Atlanta-based Designer of the Week Jacob Escobedo has been with Cartoon Network & Adult Swim since 1999—nearly half his life—and as VP of creative design has played a lead role in each brand’s ever-changing visual aesthetic. On the side, he pursues his own passion projects, and is the man behind a number of iconic album covers, including Broken Bells, Vampire Weekend and The Shins. You might’ve seen his illustration work in The New Yorker, and chances are you’ve seen his work in many other places without even realizing it—which says a lot about his versatility and vast experience.
Read on to hear about his dream projects that came true, his most challenging work at Cartoon Network, and his best advice for designers today. Plus: Catch Escobedo in-person at HOW Design Live 2016 this May, where he’ll be delivering a fun session in the Design & Creativity track called “GOAT HEADS, OSTRICH EGGS and RAINBOW UNICORNS.”
Name: Jacob Escobedo
Location: Atlanta, GA
How would you describe your work?
An infinitely evolving mass of controlled mistakes. Fictional.
Where do you find inspiration?Growing up in rural Nevada made me pull inspiration from my surroundings. So, everything became inspiring. Natural formations, bleak environments, discarded records, old books, comics, and tv. I learned to mentally organize, gather and collect things that seemed different. Like I was on a search for something else, anything that contrasted the ordinary, things that didn’t act normal. The basis of this search has not changed as I’ve gotten older. I came across this quote by Walker Percy recently while reading “The Moviegoer” :
“What is the nature of the search? you ask. The search is what anyone would undertake if he were not sunk in the everydayness of his own life. To become aware of the search is to be onto something. Not to be onto something is to be in despair.”
It really speaks to me.
[Want to see what inspires other designers? Check out the Damn Good Design Inspiration Value Pack.]

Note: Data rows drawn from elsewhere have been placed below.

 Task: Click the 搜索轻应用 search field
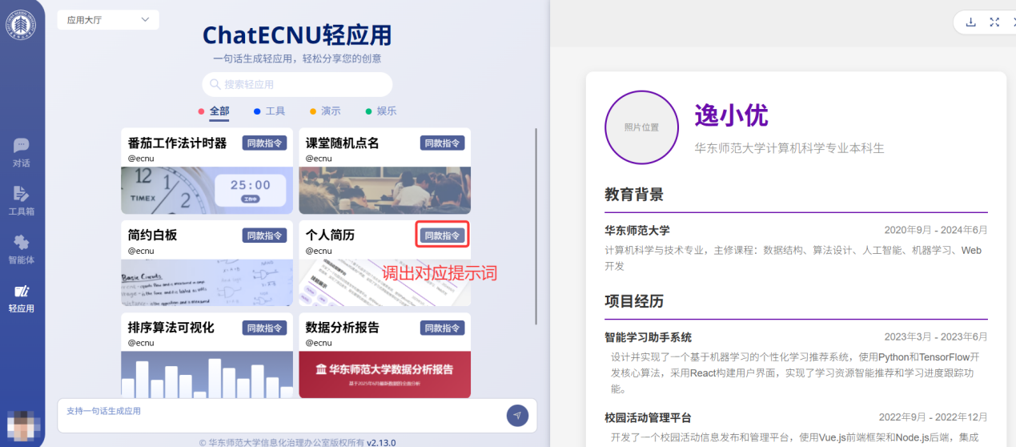298,84
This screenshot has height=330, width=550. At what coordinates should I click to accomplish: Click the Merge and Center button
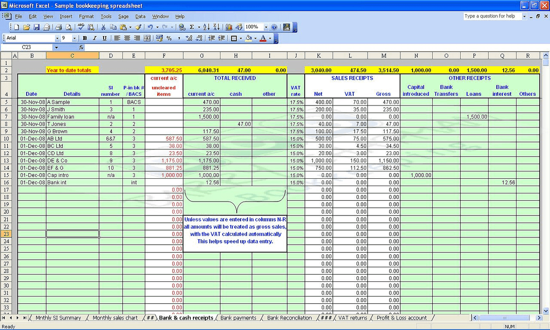click(147, 38)
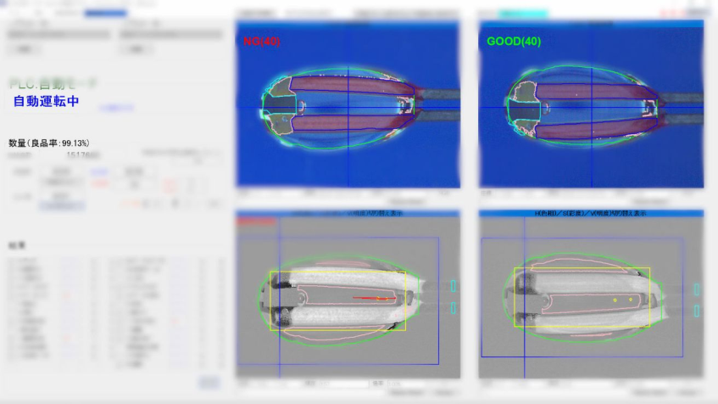Image resolution: width=718 pixels, height=404 pixels.
Task: Click the small blue link beside 自動運転中
Action: point(116,108)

Who are some of your favorite designers or artists?
I’m biased about my favorite artists, currently they are the people surrounding me. Kerry Escobedo, my wife paints incredibly detailed paintings of raw meat filled with hidden psychedelic imagery. They get snatched up so fast, I can’t secure them on my own walls. My daughters are starting to enter an age of gaining their own styles and it’s fascinating to see what they make with their tiny hands. We’ve filled our house with their artwork which is proudly hung next to David Lynch photographs and Keichi Tanaami art. I love the painter Neo Rauch, and Jean Giraud Moebius’ comic work. I love Michael Deforge’s ‘Ant Colony’.
I’m also really enjoying conceptual uses of social media right now Craigslistmirrors is a curated collection of photos of mirrors being sold on Craig’s List. The everydayness of unwanted mirrors reflecting portions of the scene from behind the camera, awkwardly abstracting the composition and letting you into more than what they intended on revealing, that’s interesting. Sadtopographies is a funny collection of Google Map screenshots of the world’s most unfortunate sounding places. I also love Scorpion Dagger’s work. He animates old religious paintings with funny modern scenarios. We just had him work on some Adult Swim stuff that you can check out on the Facebook.

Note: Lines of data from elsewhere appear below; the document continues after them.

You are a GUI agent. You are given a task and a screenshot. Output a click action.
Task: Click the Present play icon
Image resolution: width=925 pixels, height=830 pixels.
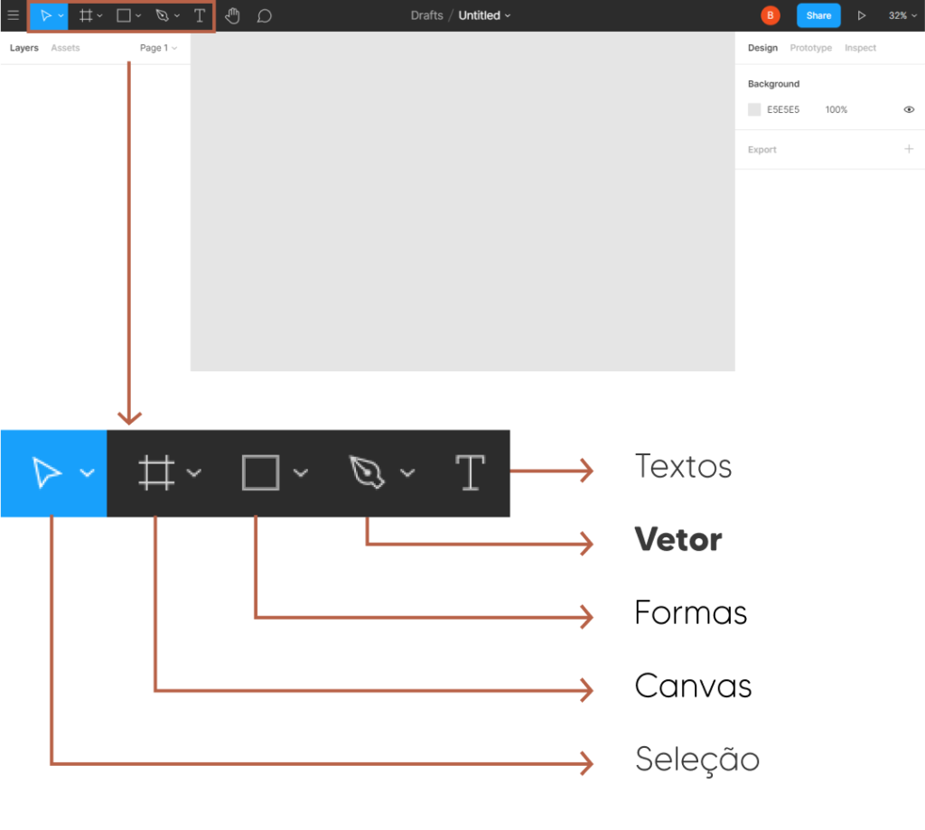(x=861, y=15)
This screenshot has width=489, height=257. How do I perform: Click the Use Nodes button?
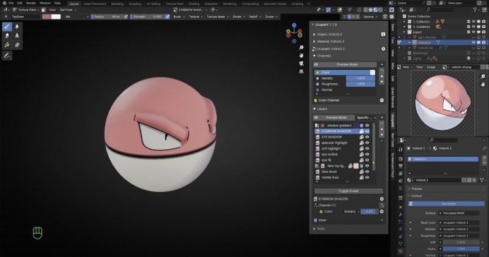coord(447,203)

Do you have a favorite among all the projects you’ve worked on?
Working on the science fiction issue of The New Yorker was a highlight. Illustrating a series of short stories by my favorite science fiction authors, Ray Bradbury, Margaret Atwood, Karen Russell, China Mieville, William Gibson. It was like one big self-fulfilling dream project. The art was due the same day as my daughter Paloma’s birth. So, my wife was laying there having contractions all night in a hospital bed while I was clicking loudly on my laptop beside her, giving birth to my own babies. At some point she yelled at me to shut it down. I had tears.
Broken Bells and The Shins projects are also a couple of my other favorites. Working with Danger Mouse has opened me up to a wide range of music projects that align with my aesthetics.
Is there a project that stands out to you as having been the biggest challenge of your career so far?
I’ve been with Cartoon Network for 16 years, almost half my life now. Which meant, I was able to get in at the beginning of Adult Swim. Giving visual direction to that beast has been the largest thing I’ve ever worked on. Helping establish that as a brand over the years, trying to give it an authentic tone has been challenging and rewarding. I’ve sort of grown up in that role and have given a lot of myself to it. I’d say it’s my biggest accomplishment so far. Cartoon Network On-Air and Boomerang have more recently been added to my plate, so I’m busy trying to keep everything fresh. I’m super passionate about the content being created here, which makes the work I’m doing feel extremely worthwhile. Of course, I have to mention my incredible design teams who work hard every day to make these things amazing.
What do you hope to accomplish in the future?
It’s kind of funny that I oversee on-air packaging for Cartoon Network all day, but don’t know how to animate any of it. I’d like to start animating and working with motion more.
I’ve also started working on some children’s book projects that I hope get published soon. That’s one area I’d like to explore more.
What’s your best advice for designers today?
Try Hard. And if that doesn’t work, Try Harder.